Dada and Surrealism may have been centered in Paris, Berlin, and Zurich, but Dada, Pansaers et Correspondance (1917–1926), the first volume of an audio anthology of the avant-garde in 20th-century Belgium, documents contemporaneous creative activities.
Released by the invaluable Brussels-based label, Sub Rosa, the spoken word disc features anecdotes, recollections, and recitations (all in French) that shed light on Belgian figures that have received much less attention than their French and German counterparts. The reminiscences of writers, artists, and others are effectively sequenced to give a sense of aesthetic developments in Belgium; in addition, the personalities of key players and their relationships are sketched out.
The CD kicks off with the painter James Ensor giving a rant-like speech at a retrospective exhibition of his work in 1929. The next several tracks feature Pascal Pia, Louis Aragon, Phillipe Soupault, and others recalling the life of Belgian Dadaist Clément Pansaers (1885–1922). A particularly striking glimpse of Pansaers is provided by the poet Pierre Bourgeois who describes the Dadaist ceremoniously distributing red roses—“sacred food"—to prostitutes in a café.
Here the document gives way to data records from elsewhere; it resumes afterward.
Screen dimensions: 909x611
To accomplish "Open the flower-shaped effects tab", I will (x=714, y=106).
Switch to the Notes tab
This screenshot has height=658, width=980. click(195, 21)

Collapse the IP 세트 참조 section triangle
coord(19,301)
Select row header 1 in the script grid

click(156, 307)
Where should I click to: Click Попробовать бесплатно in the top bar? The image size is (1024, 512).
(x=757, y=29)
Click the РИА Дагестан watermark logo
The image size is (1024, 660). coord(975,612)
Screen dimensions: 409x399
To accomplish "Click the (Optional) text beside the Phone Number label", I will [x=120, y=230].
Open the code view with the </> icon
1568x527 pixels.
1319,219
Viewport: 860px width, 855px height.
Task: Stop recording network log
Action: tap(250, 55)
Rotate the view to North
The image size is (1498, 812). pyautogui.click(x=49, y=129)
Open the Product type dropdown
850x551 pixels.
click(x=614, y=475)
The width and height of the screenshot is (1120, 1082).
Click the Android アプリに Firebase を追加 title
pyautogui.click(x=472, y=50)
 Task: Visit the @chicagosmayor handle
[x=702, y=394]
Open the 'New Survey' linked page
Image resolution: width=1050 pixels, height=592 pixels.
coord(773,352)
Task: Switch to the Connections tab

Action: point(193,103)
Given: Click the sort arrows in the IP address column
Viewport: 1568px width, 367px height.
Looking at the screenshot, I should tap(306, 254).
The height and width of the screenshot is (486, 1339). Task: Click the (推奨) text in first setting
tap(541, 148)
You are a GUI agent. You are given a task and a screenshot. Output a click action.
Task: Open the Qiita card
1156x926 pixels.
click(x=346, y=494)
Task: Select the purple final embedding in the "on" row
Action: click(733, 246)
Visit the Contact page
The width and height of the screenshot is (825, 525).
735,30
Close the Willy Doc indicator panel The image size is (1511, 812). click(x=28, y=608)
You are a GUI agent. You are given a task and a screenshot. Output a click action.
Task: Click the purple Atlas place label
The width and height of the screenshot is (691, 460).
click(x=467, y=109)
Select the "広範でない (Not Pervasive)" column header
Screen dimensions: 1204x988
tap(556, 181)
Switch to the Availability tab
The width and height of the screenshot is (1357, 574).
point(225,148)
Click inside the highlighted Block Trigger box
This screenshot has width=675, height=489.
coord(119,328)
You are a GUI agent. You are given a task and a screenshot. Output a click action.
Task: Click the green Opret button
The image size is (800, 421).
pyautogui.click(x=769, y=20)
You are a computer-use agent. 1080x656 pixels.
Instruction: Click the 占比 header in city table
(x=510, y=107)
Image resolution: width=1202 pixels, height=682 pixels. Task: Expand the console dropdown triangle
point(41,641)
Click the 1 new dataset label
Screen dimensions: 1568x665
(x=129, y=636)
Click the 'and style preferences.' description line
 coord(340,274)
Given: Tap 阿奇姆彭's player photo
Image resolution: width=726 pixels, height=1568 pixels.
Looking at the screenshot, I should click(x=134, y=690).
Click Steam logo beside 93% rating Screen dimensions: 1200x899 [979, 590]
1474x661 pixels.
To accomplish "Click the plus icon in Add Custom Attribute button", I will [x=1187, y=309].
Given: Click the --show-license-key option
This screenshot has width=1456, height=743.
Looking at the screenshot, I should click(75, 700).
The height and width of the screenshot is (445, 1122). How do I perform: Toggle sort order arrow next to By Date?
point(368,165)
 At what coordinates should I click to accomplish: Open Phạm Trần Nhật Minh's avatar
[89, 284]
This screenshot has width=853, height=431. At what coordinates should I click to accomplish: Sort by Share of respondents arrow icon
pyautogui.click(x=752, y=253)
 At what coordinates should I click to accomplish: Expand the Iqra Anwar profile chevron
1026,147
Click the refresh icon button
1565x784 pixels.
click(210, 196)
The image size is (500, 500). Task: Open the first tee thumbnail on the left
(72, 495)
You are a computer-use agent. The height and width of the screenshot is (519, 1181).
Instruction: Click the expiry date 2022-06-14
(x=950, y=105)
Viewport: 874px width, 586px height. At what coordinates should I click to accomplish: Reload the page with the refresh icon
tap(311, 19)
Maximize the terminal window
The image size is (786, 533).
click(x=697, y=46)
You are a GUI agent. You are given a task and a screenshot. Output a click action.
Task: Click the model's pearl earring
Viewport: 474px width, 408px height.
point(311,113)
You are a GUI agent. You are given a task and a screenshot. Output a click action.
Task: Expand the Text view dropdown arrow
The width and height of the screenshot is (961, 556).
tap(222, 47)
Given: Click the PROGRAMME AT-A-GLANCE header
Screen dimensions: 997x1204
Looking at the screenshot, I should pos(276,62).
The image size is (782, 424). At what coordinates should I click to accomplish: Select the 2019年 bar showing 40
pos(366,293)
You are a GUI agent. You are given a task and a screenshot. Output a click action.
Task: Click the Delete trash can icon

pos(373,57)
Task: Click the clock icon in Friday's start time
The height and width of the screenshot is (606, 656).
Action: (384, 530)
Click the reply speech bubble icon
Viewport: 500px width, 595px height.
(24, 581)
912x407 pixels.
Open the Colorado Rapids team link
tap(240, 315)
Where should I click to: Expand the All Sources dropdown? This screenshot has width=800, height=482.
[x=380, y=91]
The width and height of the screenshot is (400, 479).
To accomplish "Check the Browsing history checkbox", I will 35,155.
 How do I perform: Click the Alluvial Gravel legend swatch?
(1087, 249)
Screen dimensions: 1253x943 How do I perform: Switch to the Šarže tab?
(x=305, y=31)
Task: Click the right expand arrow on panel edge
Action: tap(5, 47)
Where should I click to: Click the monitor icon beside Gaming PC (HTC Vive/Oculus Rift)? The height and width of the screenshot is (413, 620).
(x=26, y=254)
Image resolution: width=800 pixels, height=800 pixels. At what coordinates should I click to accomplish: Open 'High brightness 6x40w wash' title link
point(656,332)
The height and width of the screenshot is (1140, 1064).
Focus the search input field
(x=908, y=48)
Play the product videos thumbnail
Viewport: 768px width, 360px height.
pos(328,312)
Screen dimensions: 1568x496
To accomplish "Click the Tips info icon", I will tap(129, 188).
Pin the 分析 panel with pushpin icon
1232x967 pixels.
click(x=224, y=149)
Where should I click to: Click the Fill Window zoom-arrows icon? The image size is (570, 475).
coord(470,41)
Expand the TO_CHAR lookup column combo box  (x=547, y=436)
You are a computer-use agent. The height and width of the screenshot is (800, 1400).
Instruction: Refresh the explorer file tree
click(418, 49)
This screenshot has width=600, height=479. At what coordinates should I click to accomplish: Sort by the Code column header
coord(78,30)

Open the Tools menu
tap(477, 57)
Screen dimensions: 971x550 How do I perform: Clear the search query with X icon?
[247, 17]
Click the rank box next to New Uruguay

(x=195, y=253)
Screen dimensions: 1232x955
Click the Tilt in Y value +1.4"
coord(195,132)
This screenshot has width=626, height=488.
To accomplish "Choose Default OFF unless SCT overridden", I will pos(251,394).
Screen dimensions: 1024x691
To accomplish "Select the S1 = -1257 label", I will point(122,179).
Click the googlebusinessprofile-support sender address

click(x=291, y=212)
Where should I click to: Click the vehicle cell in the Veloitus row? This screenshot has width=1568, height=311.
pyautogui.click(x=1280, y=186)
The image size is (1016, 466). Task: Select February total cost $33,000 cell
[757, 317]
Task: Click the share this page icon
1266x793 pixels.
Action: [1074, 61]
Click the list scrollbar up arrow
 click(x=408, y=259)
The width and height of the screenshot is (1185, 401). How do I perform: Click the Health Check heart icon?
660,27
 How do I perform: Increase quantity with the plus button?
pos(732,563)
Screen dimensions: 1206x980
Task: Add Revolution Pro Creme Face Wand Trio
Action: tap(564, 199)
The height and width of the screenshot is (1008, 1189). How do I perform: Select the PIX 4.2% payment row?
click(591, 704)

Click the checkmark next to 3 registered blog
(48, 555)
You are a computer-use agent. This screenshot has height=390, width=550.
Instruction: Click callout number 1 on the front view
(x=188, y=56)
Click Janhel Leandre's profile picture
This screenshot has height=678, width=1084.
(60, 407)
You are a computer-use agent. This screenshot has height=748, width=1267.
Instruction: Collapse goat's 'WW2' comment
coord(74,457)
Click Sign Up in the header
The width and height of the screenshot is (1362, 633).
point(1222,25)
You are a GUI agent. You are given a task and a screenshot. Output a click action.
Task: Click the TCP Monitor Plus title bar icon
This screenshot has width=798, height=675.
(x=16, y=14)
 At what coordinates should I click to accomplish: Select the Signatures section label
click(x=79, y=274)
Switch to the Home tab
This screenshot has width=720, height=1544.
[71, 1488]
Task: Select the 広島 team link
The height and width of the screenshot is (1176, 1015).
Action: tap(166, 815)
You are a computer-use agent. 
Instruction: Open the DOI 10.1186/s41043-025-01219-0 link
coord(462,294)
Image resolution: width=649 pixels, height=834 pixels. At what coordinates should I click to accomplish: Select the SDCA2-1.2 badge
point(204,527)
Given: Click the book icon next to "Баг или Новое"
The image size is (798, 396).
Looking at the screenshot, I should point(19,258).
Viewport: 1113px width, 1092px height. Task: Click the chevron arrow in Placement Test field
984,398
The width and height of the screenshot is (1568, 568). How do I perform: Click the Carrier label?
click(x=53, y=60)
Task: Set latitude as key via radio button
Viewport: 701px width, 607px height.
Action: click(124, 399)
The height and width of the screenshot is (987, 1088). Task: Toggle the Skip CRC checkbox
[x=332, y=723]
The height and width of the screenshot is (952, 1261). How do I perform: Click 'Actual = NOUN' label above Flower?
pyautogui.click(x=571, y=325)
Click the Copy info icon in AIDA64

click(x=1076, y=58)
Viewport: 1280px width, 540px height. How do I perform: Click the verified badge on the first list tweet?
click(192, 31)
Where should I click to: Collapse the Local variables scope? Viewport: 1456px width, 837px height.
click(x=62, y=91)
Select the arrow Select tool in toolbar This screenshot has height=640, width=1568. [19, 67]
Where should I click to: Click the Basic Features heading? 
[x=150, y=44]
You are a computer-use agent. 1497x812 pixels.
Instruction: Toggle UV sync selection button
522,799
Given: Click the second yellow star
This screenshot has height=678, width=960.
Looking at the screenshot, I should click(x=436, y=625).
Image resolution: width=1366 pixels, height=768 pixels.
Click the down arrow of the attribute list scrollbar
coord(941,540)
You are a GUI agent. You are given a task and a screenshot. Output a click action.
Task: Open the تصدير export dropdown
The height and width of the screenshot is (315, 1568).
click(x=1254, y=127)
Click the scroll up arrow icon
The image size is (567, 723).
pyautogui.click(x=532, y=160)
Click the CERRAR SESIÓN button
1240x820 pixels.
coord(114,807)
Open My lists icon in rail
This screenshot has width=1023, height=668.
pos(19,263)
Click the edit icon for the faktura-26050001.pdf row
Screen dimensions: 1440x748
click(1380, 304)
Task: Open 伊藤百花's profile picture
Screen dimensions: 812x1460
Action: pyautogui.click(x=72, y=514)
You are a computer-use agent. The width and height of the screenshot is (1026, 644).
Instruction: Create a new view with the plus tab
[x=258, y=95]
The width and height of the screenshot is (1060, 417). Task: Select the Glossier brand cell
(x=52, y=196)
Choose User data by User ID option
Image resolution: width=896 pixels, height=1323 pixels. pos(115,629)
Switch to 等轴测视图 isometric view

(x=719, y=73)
Readings inject poetic language into the CD’s verbal flow. Franz Hellens recites two of his poems, including “Testament,” which contains stanzas that anticipate the work of Belgian singer/songwriter Jacques Brel. And Gabriel Séverin, who has performed the texts of Hugo Ball, effectively intones Henri Michaux’s grimly visionary Ecce Homo.
The last part of the disc focuses on Correspondance, a journal that first appeared in 1924, the same year that Surrealist kingpin André Breton’s The First Surrealist Manifesto was published. The Belgian group that put out Correspondance, which included the writers Paul Nouge and Camille Goemans, had differences with their Paris-based contemporaries and challenged Breton’s ideas regarding the unconscious and automatic writing.
Dada, Pansaers et Correspondance is an intriguing audio portal to the past, prodding the listener to further explore Belgium’s varied literary and artistic landscape.
Dada, Pansaers et Correspondance (1917–1926) was released by Sub Rosa.